G-20 Deeply Disappointed U.S. Preventing IMF-Resources Boost
Baku, April 12 (AZERTAC). Global finance chiefs pressed the U.S. to allow an increase in the financial resources of the International Monetary Fund as they argued the Ukraine crisis underscores the lender’s importance.
“We are deeply disappointed with the continued delay in progressing the IMF quota and governance reforms,” Group of 20 finance ministers and central bankers said in a statement released after talks in Washington today. “We urge the U.S. to ratify these reforms at the earliest opportunity.”
The U.S. Congress is delaying implementation of the 2010 pact by all IMF member countries that would adjust some nations’ shares, or quotas, in the fund and boost its permanent lending capacity to about $739 billion. The plan would give emerging markets such as China more clout at the institution, which was set up at the end of World War II to help safeguard global monetary stability.

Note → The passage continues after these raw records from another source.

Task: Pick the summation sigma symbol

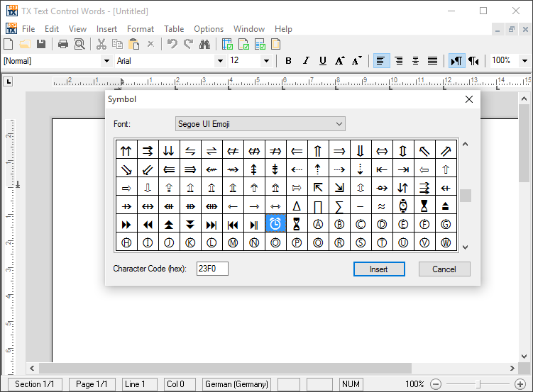Action: (x=339, y=206)
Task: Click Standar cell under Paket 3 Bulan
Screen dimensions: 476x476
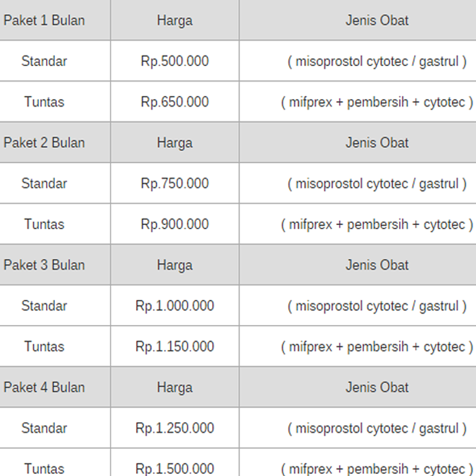Action: 44,306
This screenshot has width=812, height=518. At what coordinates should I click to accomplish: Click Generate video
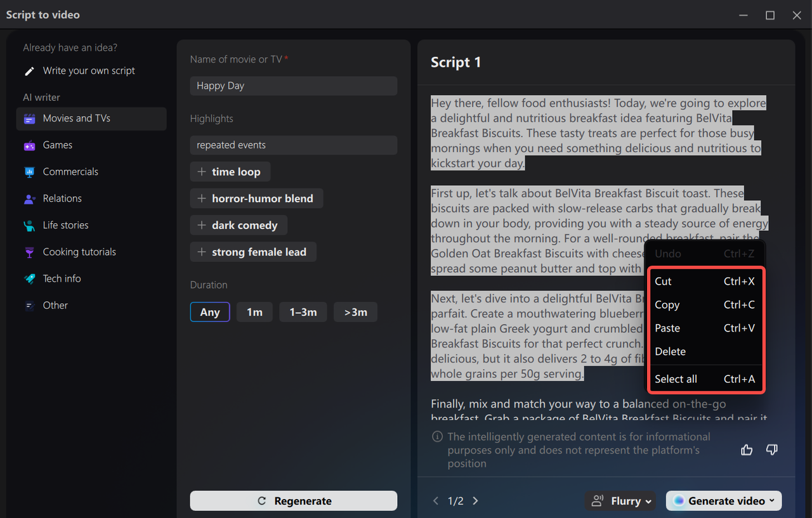[x=723, y=500]
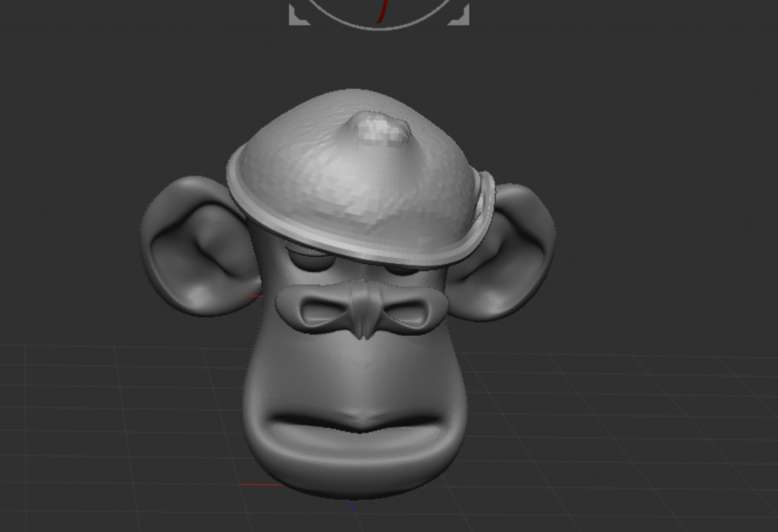Select the bump on top of hat
Image resolution: width=778 pixels, height=532 pixels.
click(382, 128)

If the overhaul isn’t completed by year-end, the G-20 said it will call on the IMF to “build on its existing work and develop options for next steps,” according to the statement.
The Ukraine crisis, which pits G-20 member Russia against the U.S. and its European allies, highlights the importance of the IMF as the “world’s first responder to financial crises,” according to the statement.

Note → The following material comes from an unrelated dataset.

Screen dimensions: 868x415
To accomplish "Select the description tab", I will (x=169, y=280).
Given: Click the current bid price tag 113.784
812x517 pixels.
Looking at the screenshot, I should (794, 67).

The G-20 said prospects for global growth are strengthening although officials pledged to remain vigilant, according to the statement. It reiterated its members are committed to achieving exchange-rate flexibility.
“When the U.S. withdraws, everybody loses,” IMF Managing Director Christine Lagarde said in an interview with Bloomberg Television’s Tom Keene in Washington yesterday. “Do exercise that leadership; it’s there, it’s yours.”
The G-20’s call on the U.S. reflects increased frustration over a 3 1/2-year-old agreement that hasn’t yet come into force and is delaying another planned round of talks that would give developing economies more power. While criticism used to come mainly from emerging markets such as Brazil, it’s recently spread to developed counterparts including the U.K. and Australia.
“The IMF quota reform has been delayed for too long,” Chinese Vice Finance Minister Zhu Guangyao said in an interview in Washington today. Chinese central bank Deputy Governor Yi Gang yesterday warned that failure to deliver “is a threat to IMF’s legitimacy and creates uncertainty for future IMF resources.”
Russian Finance Minister Anton Siluanov today suggested emerging markets could seek to change the rules that govern the IMF’s emergency lending pool, which is temporary and needs approval from contributors to be activated.
In a statement to the IMF steering committee, U.S. Treasury Secretary Jacob J. Lew renewed the U.S. commitment to “fulfill our pivotal responsibility” in getting the measure approved.